* Records for processing *
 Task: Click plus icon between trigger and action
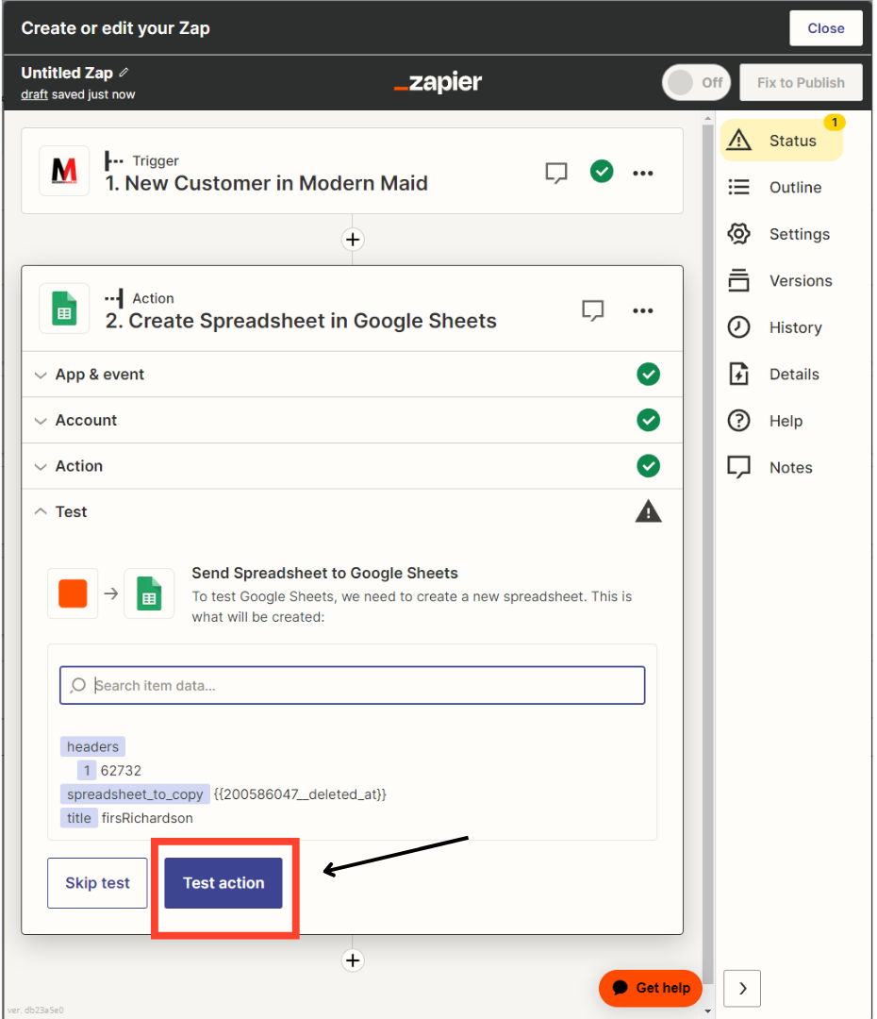(353, 240)
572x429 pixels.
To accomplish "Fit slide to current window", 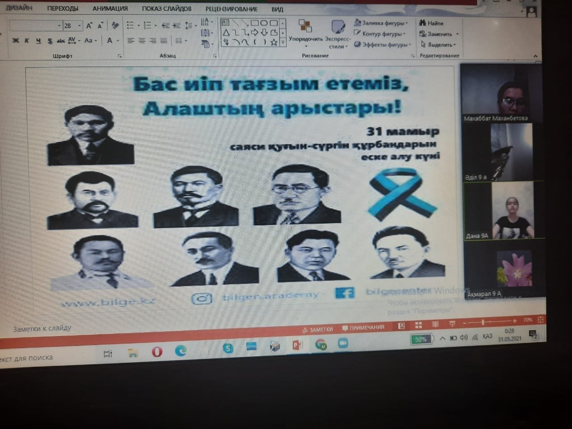I will click(540, 320).
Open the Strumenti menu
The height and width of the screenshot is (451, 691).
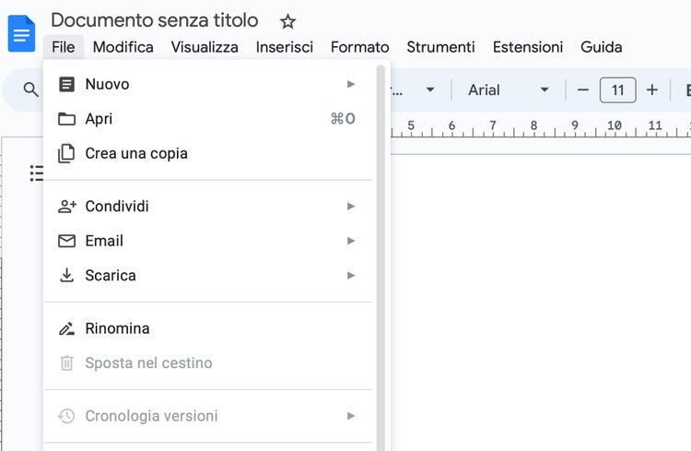(x=440, y=47)
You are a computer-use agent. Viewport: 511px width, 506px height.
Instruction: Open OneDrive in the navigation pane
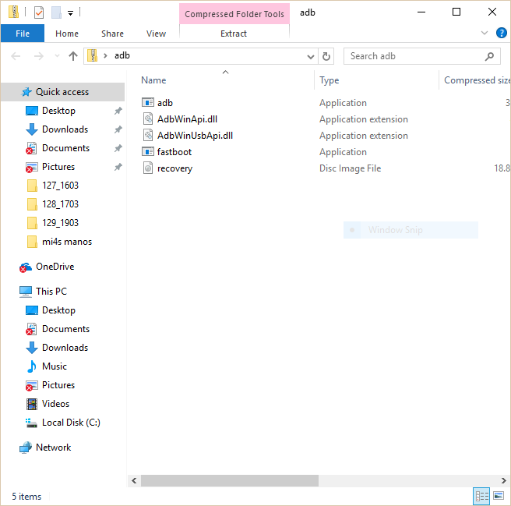[x=55, y=267]
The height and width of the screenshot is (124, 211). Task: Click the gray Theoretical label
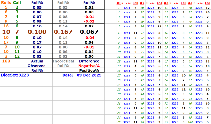(x=63, y=61)
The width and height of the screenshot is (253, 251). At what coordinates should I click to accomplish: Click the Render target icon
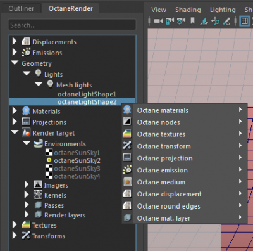pos(26,132)
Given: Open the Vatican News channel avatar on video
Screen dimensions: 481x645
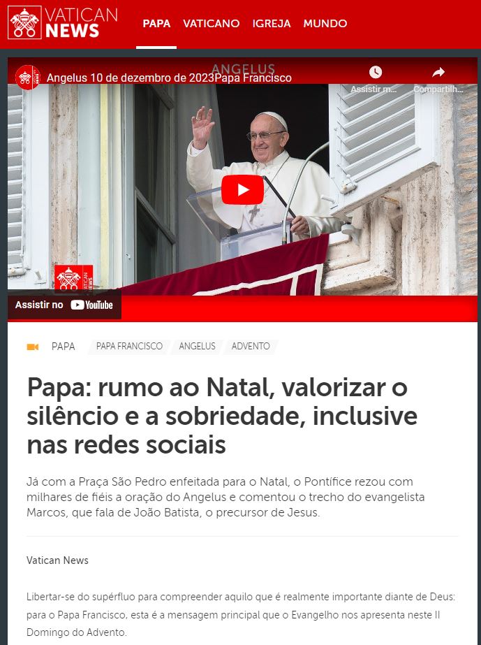Looking at the screenshot, I should (27, 78).
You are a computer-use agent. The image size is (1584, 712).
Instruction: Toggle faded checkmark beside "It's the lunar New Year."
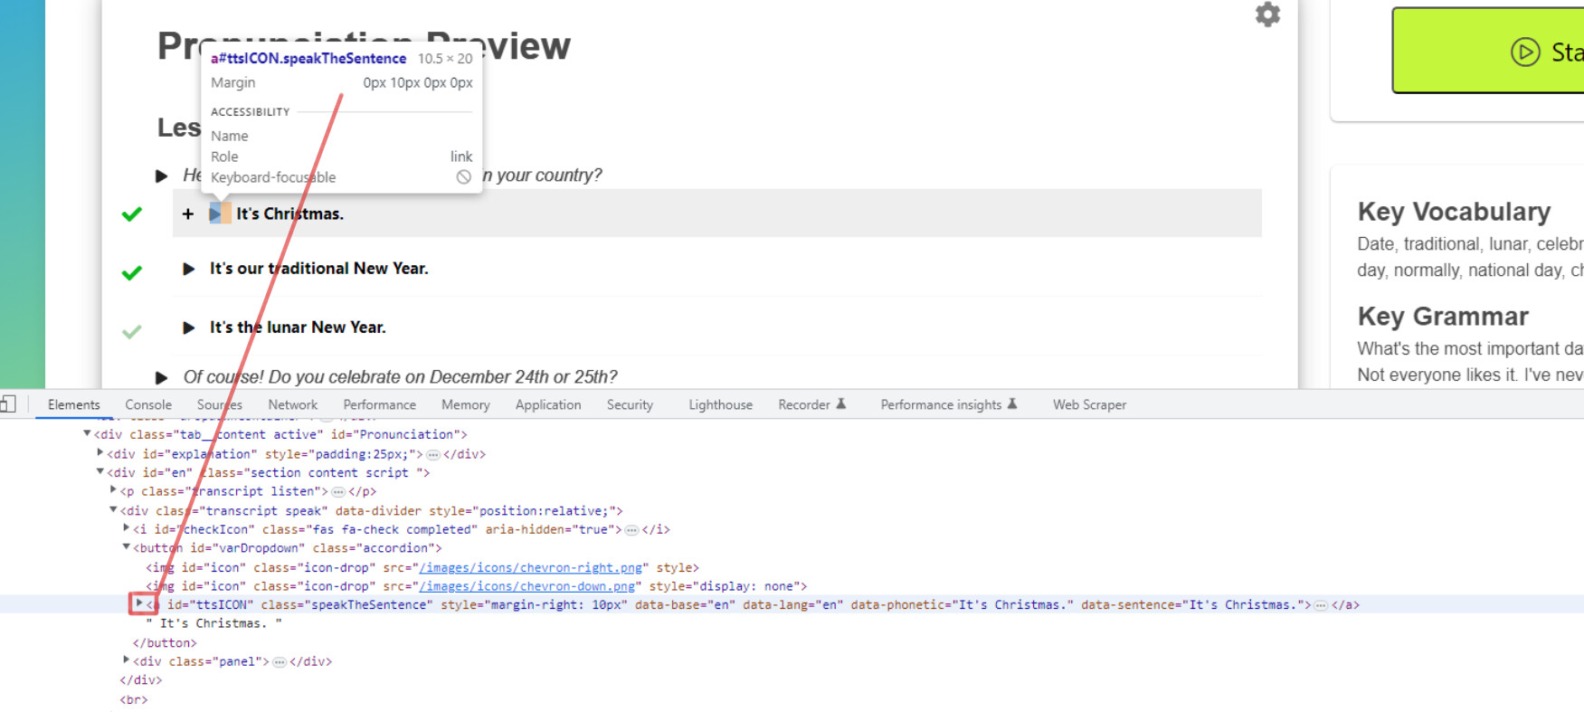pos(132,332)
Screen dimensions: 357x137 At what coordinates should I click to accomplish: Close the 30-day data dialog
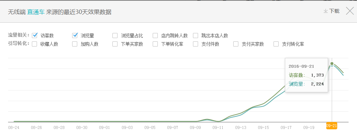pos(350,11)
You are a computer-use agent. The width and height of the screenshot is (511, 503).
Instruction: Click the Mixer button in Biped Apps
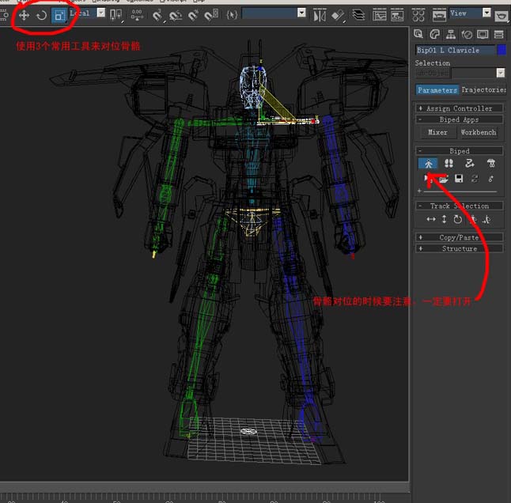click(x=437, y=132)
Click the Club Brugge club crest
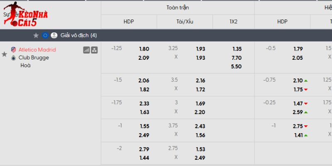This screenshot has height=166, width=332. [13, 58]
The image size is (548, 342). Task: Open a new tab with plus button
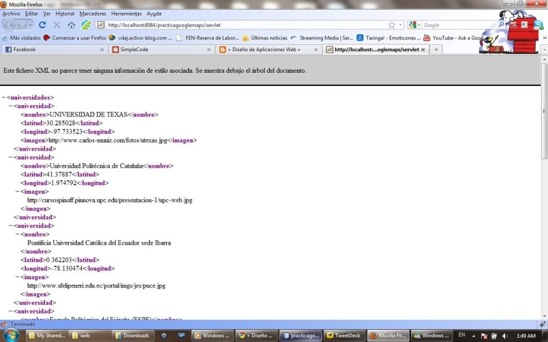point(436,50)
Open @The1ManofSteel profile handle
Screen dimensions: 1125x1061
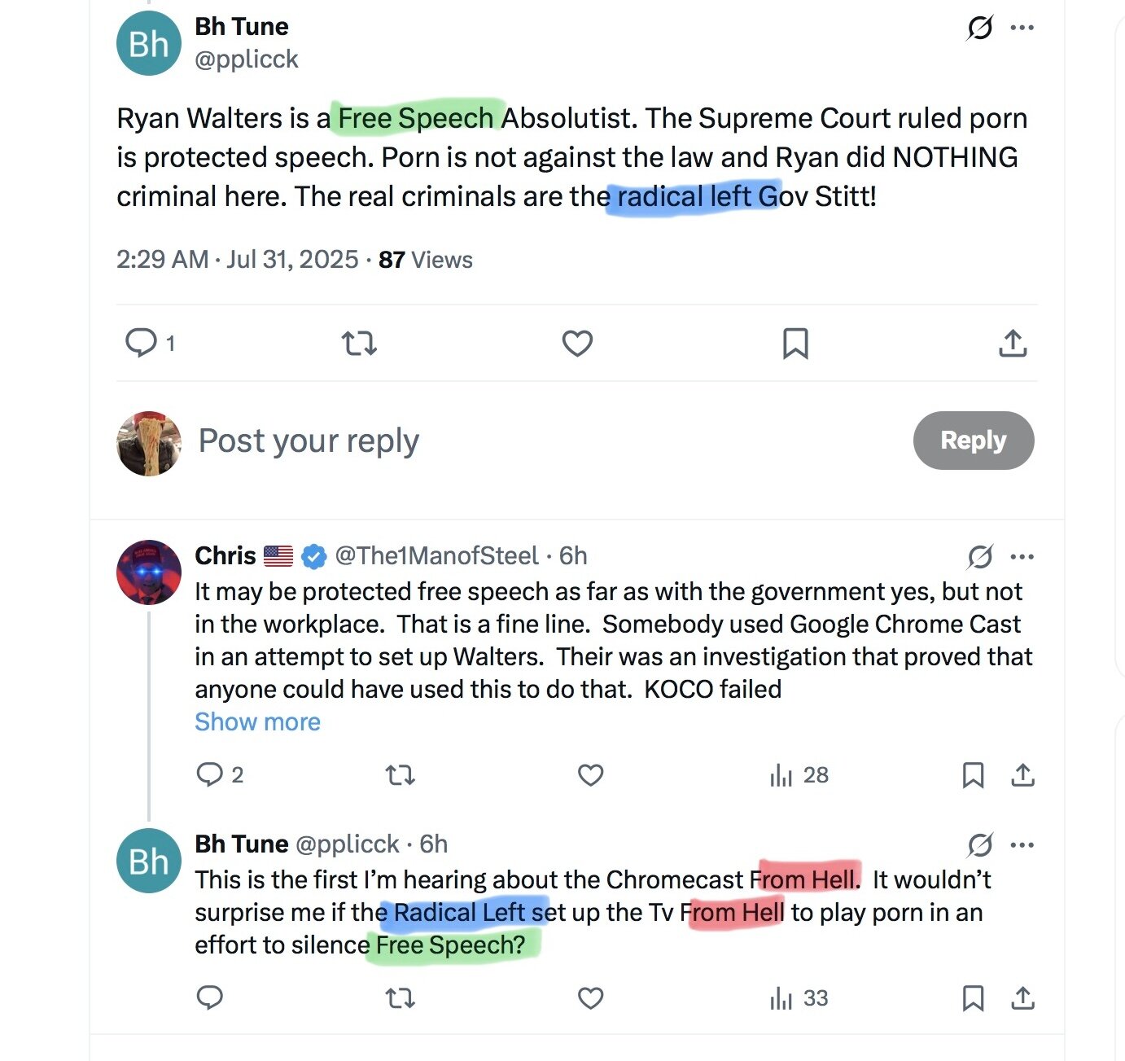click(436, 555)
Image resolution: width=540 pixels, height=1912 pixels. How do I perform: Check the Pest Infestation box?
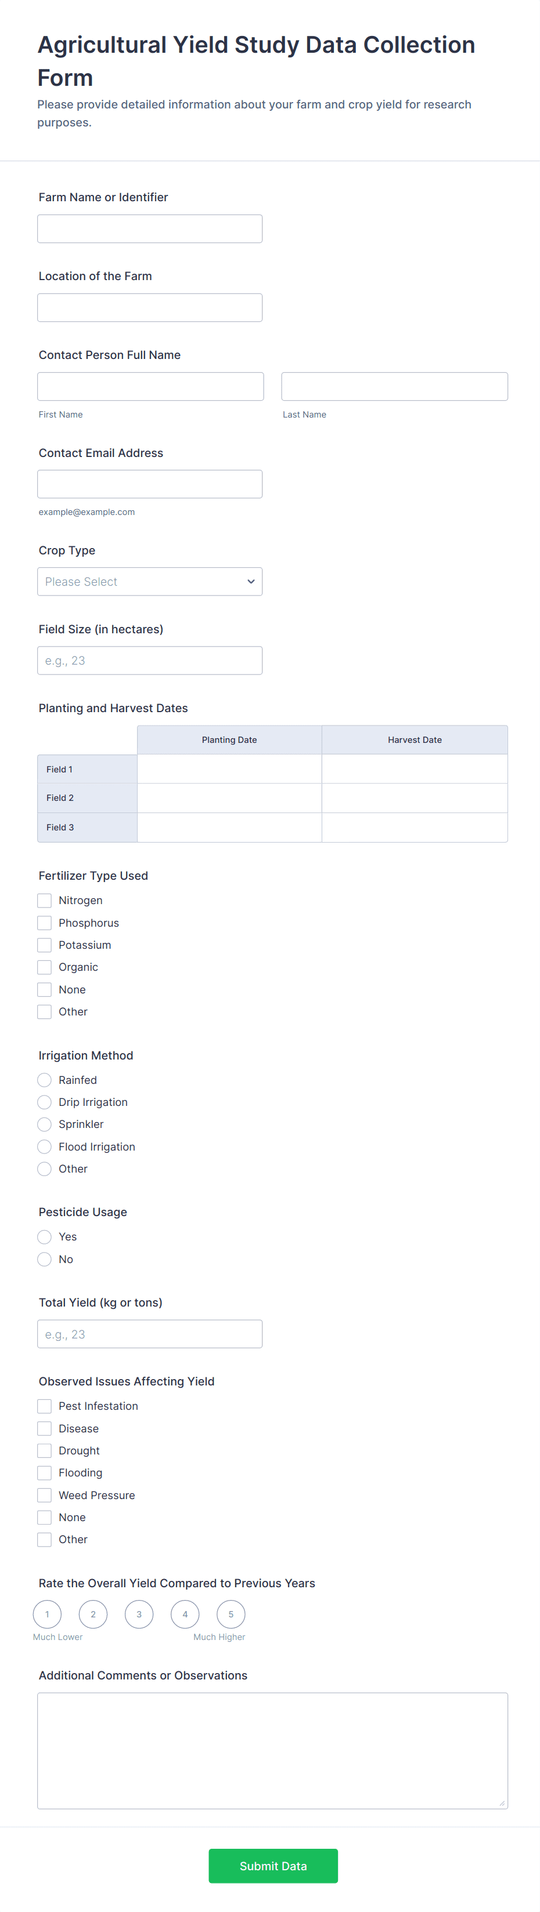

* Work task *
Your job is to copy out every line from the records above that has the word "agent".

* Solution *
You are a computer-use agent. Viewport: 511px width, 506px height.
You are a computer-use agent. The image size is (1584, 712).
You are a computer-use agent. The width and height of the screenshot is (511, 503).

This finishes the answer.